Но вот переправа на Крымский берег наконец совершилась, и Пушкин, оставив пределы Азии, вступил на долгожданную землю Тавриды. Однако ж досадная душевная вялость, столь ему мало свойственная, и тут не сразу его покинула. Правда, к вечеру дождь прекратился, ночью хорошо вызвездило, но наступивший денек был снова серенький. Солнце ходило по небу за легкою сеткою облаков, и лишь изредка падал неяркий его, напоминавший об осени луч на груду тяжелых камней, на ступени в скале — «дело рук человеческих»…
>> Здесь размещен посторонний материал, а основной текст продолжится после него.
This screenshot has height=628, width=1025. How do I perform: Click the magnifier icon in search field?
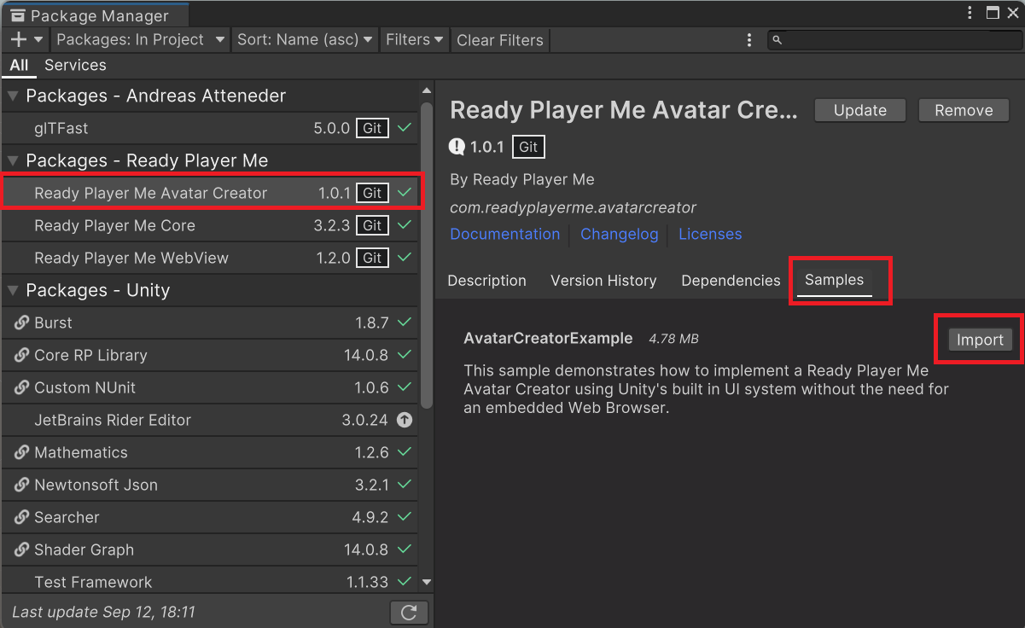[x=777, y=40]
Все веяло прошлым. От древнего великого города остался лишь ров, заросший травою, следы проходивших здесь некогда улиц, старые кирпичи. Но как бы то ни было, именно тут великий воин древности, завоеватель Греции, гроза римских колоний, разбитый в последней битве Пом-Пеем, — Митридат Эвпатор — вот на этой горе грудью упал на подставленный меч, и эту самую землю оросила его буйная кровь. У развалин гробницы знаменитого полководца, наклонившись, Пушкин сорвал красный цветок дикого мака; бледное солнце озарило его, как бы донося свой ослабленный свет из глуби веков. На память oh заложил этот цветок в книжечку, бывшую с ним.

Генерала Раевского вызвался сопровождать по древнему городу некий француз-эмигрант — Павел Дебрюкс, состоявший теперь на русской службе. Заведывал он здесь соляными промыслами, но все его звали — «открыватель гробов». Он очень обрадовался просвещенным путешественникам и болтал без умолку.

— Я тут живу уже десять лет, но что значат десять жалких лет? Я хотел бы жить сто! И то разве лишь малую долю отнял бы у этой ревнивой земли. О, земля — она очень ревнива и очень скупа. Требует денег и денег! Я все свои сбережения вложил в эту землю. Потом помогали мне немного граф Ланжерон, государственный канцлер Румянцев… Великий князь Николай Павлович соизволил пожертвовать сто рублей лично. Но я хочу открыть здесь музей, как открыт уже в Кафе.